2x - y = 5 - jntua results

Understanding the Context

What Is the Equation 2x – y = 5?

The equation 2x – y = 5 is a linear equation in two variables, x and y. It represents a straight line on the Cartesian coordinate plane, where changing the value of x affects the corresponding value of y in a predictable, linear way.

Rewritten in standard form, the equation looks like this:
2x – y – 5 = 0
Or equivalently:
y = 2x – 5

This slope-intercept form (y = mx + b) makes it easy to identify key features:

• Slope (m): 2 — indicates the line rises 2 units for every 1 unit increase in x
  
• Y-intercept (b): –5 — the point where the line crosses the y-axis at (0, -5)

Key Insights

How to Solve 2x – y = 5

Solving this equation involves isolating one variable in terms of the other — or finding specific values of x and y that satisfy the relationship.

Step 1: Solve for y in terms of x

As shown earlier, the equation simplifies to:
y = 2x – 5
This is useful for graphing or analyzing how y changes with x.

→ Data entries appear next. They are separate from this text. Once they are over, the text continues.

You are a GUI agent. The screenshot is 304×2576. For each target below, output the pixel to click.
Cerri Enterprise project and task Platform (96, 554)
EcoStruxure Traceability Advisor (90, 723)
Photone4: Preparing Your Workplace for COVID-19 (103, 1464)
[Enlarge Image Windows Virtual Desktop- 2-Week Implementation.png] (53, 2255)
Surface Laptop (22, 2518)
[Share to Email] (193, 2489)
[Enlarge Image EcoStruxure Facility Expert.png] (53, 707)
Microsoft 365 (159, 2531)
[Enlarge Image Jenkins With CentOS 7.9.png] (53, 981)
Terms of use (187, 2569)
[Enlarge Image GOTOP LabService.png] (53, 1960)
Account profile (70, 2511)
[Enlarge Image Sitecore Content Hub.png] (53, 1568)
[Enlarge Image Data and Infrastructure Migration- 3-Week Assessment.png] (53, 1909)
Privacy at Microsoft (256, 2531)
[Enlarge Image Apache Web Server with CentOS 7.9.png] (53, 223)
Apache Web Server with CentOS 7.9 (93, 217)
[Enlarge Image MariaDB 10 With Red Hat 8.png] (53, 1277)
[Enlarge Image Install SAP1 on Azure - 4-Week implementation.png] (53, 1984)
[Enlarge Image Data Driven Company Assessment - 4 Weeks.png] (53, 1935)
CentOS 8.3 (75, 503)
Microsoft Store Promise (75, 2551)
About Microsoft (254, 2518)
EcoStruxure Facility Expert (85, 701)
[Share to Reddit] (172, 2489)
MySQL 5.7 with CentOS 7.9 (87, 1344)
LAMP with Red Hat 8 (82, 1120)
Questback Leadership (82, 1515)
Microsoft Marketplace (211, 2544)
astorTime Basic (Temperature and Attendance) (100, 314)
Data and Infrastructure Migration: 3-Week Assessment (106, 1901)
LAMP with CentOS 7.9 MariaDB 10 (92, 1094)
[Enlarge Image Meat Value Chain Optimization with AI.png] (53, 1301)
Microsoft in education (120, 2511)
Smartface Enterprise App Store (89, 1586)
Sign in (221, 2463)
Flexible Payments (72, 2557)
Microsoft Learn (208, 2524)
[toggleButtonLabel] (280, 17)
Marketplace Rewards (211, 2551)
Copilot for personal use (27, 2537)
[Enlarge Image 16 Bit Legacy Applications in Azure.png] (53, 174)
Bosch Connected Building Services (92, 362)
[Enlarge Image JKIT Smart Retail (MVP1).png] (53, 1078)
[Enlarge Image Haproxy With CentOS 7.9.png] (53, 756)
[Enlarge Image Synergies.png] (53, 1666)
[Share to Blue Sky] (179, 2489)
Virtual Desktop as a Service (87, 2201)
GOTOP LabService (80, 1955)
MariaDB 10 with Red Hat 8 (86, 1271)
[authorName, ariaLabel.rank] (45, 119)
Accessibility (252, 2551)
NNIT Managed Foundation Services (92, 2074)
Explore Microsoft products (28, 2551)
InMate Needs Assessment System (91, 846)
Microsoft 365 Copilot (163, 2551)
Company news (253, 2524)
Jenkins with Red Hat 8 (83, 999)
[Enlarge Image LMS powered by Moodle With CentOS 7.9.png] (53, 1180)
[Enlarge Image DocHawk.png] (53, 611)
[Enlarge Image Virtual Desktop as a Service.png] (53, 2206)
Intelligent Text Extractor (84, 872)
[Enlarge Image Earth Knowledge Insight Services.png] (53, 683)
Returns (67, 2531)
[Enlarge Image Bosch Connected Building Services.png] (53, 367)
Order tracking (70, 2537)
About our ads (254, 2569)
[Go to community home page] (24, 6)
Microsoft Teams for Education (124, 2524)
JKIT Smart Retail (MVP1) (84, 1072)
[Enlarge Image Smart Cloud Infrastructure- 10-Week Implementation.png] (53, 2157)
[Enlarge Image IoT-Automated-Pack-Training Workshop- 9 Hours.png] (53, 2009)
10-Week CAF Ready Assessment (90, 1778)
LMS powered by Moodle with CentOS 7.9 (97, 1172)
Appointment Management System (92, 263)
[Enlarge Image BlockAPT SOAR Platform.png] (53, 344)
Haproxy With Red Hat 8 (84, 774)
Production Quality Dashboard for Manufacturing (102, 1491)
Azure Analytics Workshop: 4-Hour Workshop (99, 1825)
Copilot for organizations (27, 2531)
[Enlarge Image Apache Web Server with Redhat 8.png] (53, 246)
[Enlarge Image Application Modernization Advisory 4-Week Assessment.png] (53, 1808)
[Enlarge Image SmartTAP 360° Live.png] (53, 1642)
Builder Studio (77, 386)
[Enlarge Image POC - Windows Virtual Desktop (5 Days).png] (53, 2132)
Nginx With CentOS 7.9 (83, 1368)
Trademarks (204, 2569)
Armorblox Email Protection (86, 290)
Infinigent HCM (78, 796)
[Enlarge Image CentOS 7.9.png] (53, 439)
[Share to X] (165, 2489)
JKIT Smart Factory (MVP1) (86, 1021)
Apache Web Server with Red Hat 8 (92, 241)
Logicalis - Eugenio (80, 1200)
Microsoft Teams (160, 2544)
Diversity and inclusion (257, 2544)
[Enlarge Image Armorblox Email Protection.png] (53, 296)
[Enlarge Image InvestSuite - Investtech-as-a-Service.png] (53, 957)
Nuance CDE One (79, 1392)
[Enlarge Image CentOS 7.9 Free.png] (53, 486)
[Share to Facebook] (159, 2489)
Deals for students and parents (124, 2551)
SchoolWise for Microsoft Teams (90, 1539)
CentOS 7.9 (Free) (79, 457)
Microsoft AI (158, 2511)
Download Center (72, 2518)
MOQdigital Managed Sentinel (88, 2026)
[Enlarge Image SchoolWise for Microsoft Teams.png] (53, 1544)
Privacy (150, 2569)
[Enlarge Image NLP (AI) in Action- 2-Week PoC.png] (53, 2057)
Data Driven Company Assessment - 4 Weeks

Step 2: Solve for x in terms of y

Rewriting the original:
2x – y = 5
→ 2x = y + 5
→ x = (y + 5)/2

Final Thoughts

Step 3: Finding Specific Solutions

To find a specific point, pick any x or y and compute the other.

Example:
If x = 3, then
y = 2(3) – 5 = 6 – 5 = 1
So the point (3, 1) lies on the line.

Graphing the Line 2x – y = 5

Plotting the equation on a coordinate plane reveals its geometry:

• Start at the known y-intercept (0, –5)
  
• Use the slope (2 = rise/run) — move up 2 units and right 1 unit to find the next point at (1, –3)
  
• Connect these points to draw the straight line extending infinitely in both directions

Graphing helps visualize how changes in x directly influence y — a core concept in algebra and calculus.